LOS ANGELES – David Bowdich, assistant director of the FBI‘s Los Angeles field office, told reporters on Monday that the San Bernardino shooters, Syed Rizwan Farook and Tashfeen Malik, had been radicalized for some time. Even though the details are not yet completely clear, new hints about their hateful background came to light over the weekend, after the FBI announced on Friday they were treating the case as a terrorist attack and ISIS confirmed on Saturday that the couple were ‘supporters’ of them.
To date, there is no evidence that Farook and his wife Malik were part of a former terrorist group, which gives the authorities no other option but to believe they were acting on their own after years embracing radical ideologies. This confirms what President Barack Obama said on Sunday: terrorism strategies are evolving and actions must be taken to prevent hateful ideologies from influencing people.
Farook’s father told La Stampa newspaper that his son was strongly attached to ISIS’ ideology of establishing an Islamic caliphate, CNN reported on Monday. Also named Syed Farook, he admitted that his son had often expressed he was fascinated by Abu Bakr al-Baghdadi’s idea of creating an Islamic State. Moreover, the father told the Italian newspaper he had been angry the first time he saw his son with a gun, but that the guy didn’t care. “I cannot forgive myself. Maybe if I had been at home, I would have found out and stopped him,” he said.
As for Malik’s background, The Times reported on Sunday that she had attended a fundamentalist school in Pakistan in 2013. Farhat Hashmi, director of Al Huda in Multan confirmed on Monday that Malik was enrolled in a two-year course in religious studies but stopped attending classes after a couple of months.

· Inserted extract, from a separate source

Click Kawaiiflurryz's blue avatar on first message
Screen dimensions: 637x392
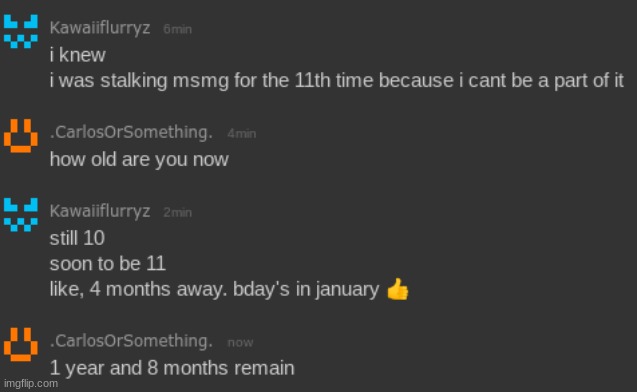(21, 31)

Al Huda is a 70-location network of religious schools that aims to educate upper-middle class Pakistani women in strongly conservative currents of Islam. While Hasmi remarks that her school only focuses on teachings of the prophet Muhammad and the Koran, experts warn that Al Huda seminaries encourage students to reject the Western culture and prevents them from tolerating non-believers.
The school’s administrator affirmed that every student is entirely responsibly for those violent actions they commit led by their personal thinking. However, in spite of the fact that Al Huda doesn’t teach violence directly, it does promote the idea that Muslims are the world’s victims because the attacks in Iraq and Afghanistan have helped raise global Islamophobia, according to Rubina Saigol, a researcher based in Lahore who has studied the women’s seminaries at Al Huda. She added that the leading message is that the United States is the actual source of the conflict and explained that the material and methods result very attractive to women because the environment makes them feel they belong.
Sadaf Ahmad, anthropology professor at the Lahore University of Management Sciences, clarified that Hashmi’s unique interpretation of Islam puts non-believers in a lower level and that kind of thinking could potentially cause dangerous and harmful attitudes towards the rest of the people who don’t share the same point of view.
As the investigation moves forward, authorities in Pakistan and in the U.S. are trying to find out more details of the extremist couple. “Right now, we’re looking at these two individuals,” said Bowdich, “and we are beginning to focus, to build it out from there.”
Farook and his wife Malik died in a police shootout last Wednesday, December 2, after they killed 14 co-workers during a holiday party at the Inland Regional Center. Officials reported they found about 12 pipe bombs, as well as a great amount of ammunition in their apartment.